Here he met a nation of people who subsisted on grains, waterfowl, and fish. They lived a respectable distance from the ocean and rivers for fear of annual visits from parties of bearded white men, who preyed on young people from their villages, “doubtless to make slaves of them.” Moncacht-Apé described the strange clothes worn by these men and how they always came on boats from the west to seasonally harvest “a yellow and bad-smelling wood which dyes a beautiful yellow.” The locals had never fought these bearded loggers because they feared their strange weapons, which made “a great noise and a great flame.” Moncacht-Apé informed them that he was familiar with these weapons and was not afraid. He then helped organize and lead an alliance of the coastal peoples in an ambush upon the men, killing eleven.

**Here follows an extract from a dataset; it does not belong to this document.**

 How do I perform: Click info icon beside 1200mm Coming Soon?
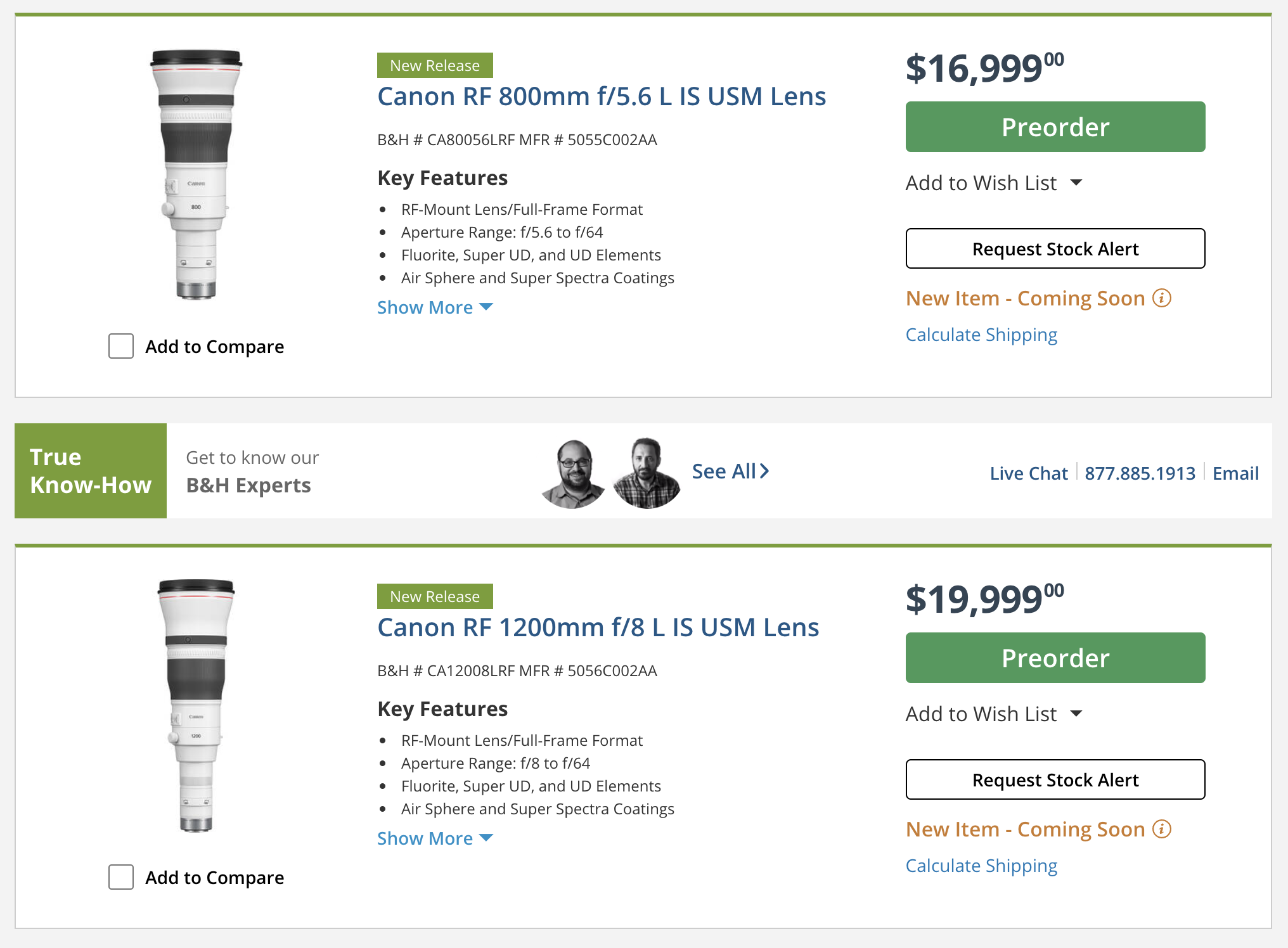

After dividing the spoils of clothes, guns, and other material, Moncacht-Apé moved on, tracking northwest where the summer days grew longer. He reached a final village where an elder explained that the coast continued north but had once been connected to another landmass to the west (Asia). The elder recollected that “when young he had known a very old man who had seen this land (before the ocean had eaten its way through) which went a long distance, and that at a time when the Great Waters were lower (at low tide) there appeared in the water rocks which show where this land was.” His quest fulfilled, Moncacht-Apé returned home, traveling back along the same route.

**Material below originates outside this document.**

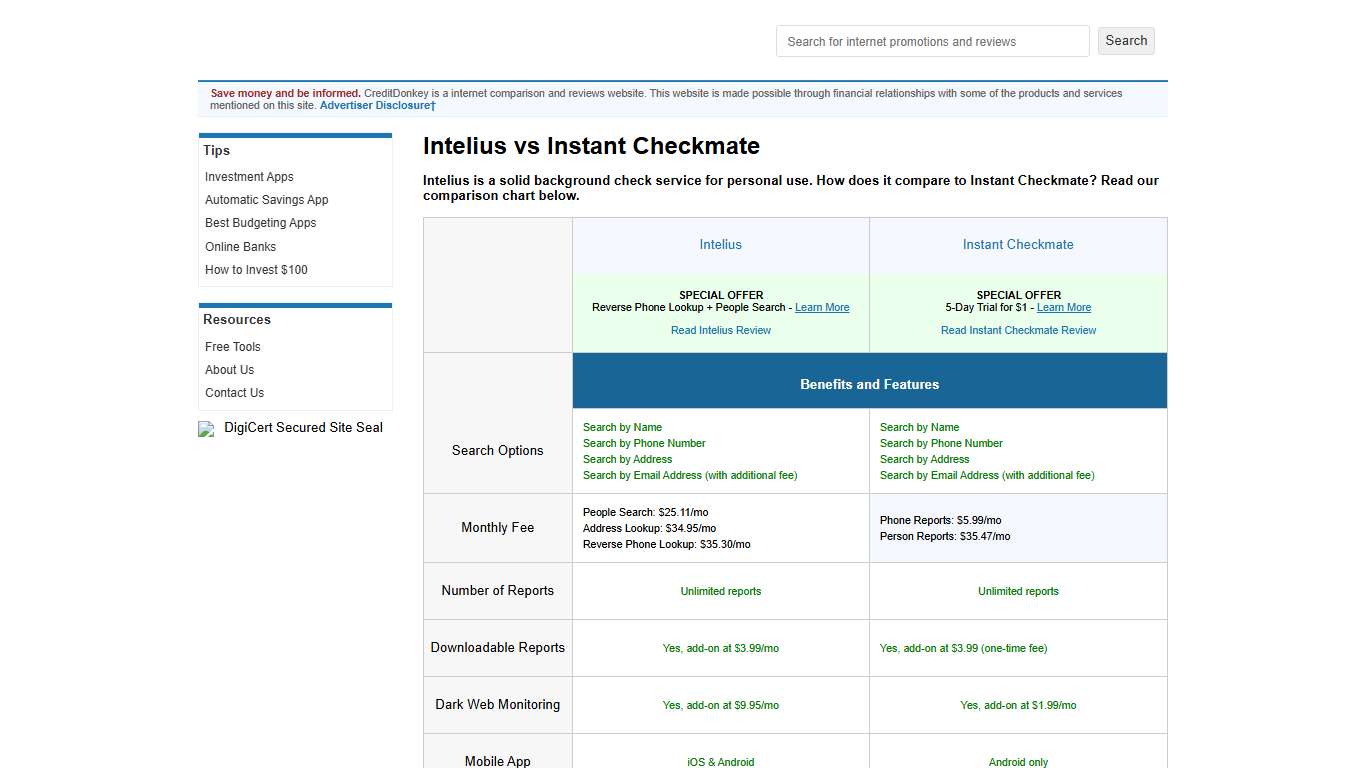The image size is (1366, 768).
Task: Open the Instant Checkmate column header link
Action: (x=1018, y=244)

Did Du Pratz invent Moncacht-Apé? Questions persist. The story was first published in abbreviated form in August 1752, conveniently confirming Du Pratz’s theory about a land bridge migration. The east-west flow of the enigmatic “Beautiful River,” so vital in the final leg of Moncacht-Apé’s journey, may have also been invented, if only to seed thought for investors interested in finding a long-sought-after route to the Pacific. But perhaps validating Du Pratz’s account was friend and fellow chronicler Dumont de Montigny, who also claimed to have visited the Yazoo wayfarer while stationed near Fort Rosalie, reciting a similar version of events in his Mémoires historiques sur la Louisiane (1753).

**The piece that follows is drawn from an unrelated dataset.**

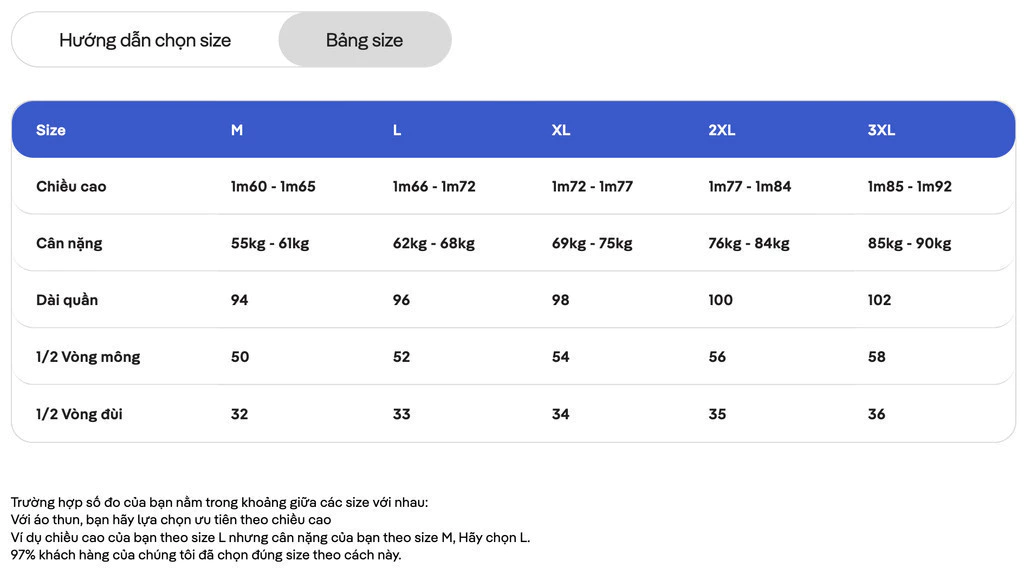
Task: Select the M size column header
Action: point(237,130)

Regardless, the story had allure. Thomas Jefferson kept a 1763 English translation of Du Pratz’s work in his private library, and Meriwether Lewis carried a similar 1774 edition with him on his trek across the western portion of the Louisiana Purchase. Exploration was not the exclusive purview of Euro-Americans. Indigenous people traveled great distances, spurred by a desire for knowledge about their world. Moncacht-Apé was no different. His oral history challenges colonial narratives by centering Indigenous voices, revealing a continent populated with an array of societies spread across varied cultural and ecological regions yet interconnected through one man’s yearning for meaning and purpose.